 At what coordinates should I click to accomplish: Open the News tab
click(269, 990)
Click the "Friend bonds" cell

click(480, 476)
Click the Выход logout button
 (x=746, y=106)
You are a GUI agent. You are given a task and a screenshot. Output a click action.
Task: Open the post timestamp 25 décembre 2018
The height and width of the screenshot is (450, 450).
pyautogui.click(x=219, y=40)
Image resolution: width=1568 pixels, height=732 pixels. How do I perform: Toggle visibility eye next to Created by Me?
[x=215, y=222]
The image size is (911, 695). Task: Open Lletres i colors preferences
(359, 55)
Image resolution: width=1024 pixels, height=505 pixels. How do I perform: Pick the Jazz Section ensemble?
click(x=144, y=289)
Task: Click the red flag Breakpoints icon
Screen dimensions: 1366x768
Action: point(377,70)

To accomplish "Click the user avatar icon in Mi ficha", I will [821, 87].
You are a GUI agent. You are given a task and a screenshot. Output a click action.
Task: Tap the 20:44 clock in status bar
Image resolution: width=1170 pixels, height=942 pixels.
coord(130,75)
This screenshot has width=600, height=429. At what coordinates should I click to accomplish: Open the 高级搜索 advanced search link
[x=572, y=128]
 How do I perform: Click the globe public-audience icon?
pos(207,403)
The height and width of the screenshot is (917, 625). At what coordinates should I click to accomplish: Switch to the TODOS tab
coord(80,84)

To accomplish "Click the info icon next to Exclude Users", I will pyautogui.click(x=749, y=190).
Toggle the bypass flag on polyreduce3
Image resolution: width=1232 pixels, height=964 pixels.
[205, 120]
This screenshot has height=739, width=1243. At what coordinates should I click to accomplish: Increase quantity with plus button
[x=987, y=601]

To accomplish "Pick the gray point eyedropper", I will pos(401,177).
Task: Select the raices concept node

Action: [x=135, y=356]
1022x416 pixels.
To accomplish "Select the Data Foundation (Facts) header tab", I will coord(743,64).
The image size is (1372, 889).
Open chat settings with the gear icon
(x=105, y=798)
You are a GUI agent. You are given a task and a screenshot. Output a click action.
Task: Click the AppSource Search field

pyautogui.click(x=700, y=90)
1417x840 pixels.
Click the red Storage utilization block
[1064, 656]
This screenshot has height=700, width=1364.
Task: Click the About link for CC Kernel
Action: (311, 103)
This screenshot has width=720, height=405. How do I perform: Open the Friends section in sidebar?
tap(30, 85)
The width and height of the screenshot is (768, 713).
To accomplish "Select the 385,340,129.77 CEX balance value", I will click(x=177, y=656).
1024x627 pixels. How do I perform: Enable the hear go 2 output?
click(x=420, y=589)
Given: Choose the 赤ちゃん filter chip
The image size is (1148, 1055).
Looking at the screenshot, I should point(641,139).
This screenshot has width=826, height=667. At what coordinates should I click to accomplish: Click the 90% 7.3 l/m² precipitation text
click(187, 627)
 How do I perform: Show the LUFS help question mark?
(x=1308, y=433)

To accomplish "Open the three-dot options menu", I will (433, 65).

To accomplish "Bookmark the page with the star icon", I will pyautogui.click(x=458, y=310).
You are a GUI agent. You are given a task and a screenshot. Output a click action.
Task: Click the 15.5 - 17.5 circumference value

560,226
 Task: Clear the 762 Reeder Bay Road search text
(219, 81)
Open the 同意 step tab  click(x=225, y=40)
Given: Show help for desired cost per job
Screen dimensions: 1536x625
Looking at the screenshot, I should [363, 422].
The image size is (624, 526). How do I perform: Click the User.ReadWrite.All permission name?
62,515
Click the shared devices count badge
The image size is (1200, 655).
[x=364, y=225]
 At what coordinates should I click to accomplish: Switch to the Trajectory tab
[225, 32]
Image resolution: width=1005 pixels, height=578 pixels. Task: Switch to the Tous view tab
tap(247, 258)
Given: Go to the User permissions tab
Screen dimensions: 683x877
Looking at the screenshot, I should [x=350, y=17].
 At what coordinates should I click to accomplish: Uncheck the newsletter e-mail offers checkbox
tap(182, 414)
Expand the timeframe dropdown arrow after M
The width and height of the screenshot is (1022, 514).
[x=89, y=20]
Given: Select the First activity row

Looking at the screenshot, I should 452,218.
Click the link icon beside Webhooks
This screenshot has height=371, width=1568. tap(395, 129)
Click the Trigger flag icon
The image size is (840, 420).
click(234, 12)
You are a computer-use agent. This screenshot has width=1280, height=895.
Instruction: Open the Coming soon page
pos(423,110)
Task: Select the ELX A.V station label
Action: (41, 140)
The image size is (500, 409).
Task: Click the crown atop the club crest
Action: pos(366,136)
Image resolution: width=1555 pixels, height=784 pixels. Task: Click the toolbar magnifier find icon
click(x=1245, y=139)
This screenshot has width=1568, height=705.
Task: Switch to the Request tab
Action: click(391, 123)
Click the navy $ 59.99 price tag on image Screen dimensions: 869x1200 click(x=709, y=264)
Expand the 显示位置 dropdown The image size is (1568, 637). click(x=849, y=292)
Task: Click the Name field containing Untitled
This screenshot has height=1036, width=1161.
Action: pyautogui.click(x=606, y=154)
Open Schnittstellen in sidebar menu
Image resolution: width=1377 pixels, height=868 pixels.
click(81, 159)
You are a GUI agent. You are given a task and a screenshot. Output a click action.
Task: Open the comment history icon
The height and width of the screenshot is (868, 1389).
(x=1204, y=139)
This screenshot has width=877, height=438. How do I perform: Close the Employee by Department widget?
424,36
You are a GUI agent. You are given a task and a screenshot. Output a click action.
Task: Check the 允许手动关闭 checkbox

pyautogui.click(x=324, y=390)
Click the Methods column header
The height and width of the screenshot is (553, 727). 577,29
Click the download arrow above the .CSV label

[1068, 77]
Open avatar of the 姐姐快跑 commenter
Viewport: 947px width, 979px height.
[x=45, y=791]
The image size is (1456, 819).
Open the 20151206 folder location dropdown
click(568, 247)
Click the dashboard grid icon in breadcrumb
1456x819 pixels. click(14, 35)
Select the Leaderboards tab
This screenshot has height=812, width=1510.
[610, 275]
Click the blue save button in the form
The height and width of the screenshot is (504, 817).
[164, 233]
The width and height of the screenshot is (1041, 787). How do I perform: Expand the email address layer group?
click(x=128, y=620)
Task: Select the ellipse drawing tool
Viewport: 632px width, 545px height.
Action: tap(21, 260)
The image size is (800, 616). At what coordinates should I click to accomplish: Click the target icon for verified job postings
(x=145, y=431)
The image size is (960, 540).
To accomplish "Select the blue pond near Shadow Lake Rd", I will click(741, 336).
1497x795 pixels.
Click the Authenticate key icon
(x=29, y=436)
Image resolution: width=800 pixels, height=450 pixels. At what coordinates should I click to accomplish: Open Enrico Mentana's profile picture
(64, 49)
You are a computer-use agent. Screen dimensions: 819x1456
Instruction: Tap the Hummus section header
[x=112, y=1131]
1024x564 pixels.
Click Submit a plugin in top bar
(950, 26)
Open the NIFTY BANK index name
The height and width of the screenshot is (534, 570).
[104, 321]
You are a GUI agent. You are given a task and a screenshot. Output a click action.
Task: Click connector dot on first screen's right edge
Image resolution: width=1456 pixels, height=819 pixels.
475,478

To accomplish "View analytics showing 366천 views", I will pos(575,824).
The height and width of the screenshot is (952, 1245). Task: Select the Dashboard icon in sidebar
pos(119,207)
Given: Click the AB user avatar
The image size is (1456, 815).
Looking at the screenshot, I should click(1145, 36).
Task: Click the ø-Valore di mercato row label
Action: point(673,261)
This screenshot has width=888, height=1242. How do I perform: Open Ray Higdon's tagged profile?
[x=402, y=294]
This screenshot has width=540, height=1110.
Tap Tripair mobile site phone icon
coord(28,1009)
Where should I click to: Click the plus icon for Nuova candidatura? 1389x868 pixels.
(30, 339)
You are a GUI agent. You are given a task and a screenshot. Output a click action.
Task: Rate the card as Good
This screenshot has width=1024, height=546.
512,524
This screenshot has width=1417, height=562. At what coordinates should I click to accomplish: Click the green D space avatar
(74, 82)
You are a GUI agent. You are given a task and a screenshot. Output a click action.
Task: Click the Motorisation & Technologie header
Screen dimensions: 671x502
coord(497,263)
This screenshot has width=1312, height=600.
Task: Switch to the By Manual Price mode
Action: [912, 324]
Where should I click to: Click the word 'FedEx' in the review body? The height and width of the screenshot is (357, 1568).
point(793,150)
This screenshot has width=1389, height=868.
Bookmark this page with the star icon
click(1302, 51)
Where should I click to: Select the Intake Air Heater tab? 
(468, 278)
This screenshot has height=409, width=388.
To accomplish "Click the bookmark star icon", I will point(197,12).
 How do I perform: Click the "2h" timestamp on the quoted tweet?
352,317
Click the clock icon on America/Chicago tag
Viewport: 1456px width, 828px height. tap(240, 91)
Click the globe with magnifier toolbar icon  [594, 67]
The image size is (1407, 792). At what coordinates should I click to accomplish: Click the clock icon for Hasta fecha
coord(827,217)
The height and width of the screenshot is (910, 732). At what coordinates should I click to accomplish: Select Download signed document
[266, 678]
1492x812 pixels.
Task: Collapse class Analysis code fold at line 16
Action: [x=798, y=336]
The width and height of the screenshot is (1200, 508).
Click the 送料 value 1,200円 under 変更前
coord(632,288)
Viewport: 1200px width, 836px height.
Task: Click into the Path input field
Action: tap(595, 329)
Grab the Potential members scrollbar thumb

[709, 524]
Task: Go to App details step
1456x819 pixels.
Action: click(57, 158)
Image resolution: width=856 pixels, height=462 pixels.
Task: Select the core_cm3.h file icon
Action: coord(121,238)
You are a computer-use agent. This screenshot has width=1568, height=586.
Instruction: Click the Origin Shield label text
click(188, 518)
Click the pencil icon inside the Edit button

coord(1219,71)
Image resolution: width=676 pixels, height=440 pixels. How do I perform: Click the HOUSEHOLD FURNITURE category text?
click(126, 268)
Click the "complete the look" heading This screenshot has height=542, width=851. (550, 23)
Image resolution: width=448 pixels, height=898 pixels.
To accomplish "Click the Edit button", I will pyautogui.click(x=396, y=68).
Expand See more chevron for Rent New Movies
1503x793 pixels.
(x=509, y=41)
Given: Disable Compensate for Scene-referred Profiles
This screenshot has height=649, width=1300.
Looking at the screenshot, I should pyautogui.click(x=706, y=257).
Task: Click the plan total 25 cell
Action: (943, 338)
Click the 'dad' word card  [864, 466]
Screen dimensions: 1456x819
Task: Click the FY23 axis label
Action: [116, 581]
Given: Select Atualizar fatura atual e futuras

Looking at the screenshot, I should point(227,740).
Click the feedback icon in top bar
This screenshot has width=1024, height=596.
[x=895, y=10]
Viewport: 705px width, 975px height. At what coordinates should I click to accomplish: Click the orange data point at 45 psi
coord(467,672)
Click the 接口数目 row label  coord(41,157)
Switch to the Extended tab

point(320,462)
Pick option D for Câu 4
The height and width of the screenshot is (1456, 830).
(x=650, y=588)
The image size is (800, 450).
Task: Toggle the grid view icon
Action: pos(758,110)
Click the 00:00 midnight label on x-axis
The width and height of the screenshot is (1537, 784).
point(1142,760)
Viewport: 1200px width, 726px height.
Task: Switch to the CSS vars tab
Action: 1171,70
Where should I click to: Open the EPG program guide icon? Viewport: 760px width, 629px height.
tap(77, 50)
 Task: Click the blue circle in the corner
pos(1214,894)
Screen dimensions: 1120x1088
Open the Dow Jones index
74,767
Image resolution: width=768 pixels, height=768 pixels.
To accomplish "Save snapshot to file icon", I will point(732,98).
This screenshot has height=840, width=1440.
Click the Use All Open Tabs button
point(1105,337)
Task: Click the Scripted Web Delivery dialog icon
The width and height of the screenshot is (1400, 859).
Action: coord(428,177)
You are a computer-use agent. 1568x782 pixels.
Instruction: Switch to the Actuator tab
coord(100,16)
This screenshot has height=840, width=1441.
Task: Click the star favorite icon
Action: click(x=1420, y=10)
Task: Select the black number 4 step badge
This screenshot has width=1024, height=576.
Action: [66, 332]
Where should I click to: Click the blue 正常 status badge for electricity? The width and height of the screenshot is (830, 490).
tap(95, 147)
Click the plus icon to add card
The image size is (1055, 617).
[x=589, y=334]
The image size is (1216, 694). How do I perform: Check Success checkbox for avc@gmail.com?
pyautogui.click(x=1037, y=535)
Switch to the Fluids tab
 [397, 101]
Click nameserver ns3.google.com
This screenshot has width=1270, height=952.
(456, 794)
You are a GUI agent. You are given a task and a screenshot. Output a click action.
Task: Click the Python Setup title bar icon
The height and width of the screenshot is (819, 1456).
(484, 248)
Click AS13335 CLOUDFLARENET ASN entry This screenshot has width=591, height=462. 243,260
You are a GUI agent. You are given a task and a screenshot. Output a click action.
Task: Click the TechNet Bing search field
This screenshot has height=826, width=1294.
= = = = = = =
• **What is asked**
Locate every line in the material above that contains the word "arrow", and copy each of those lines in full.

• **Task solution**
Expand the timeframe dropdown arrow after M
Click the download arrow above the .CSV label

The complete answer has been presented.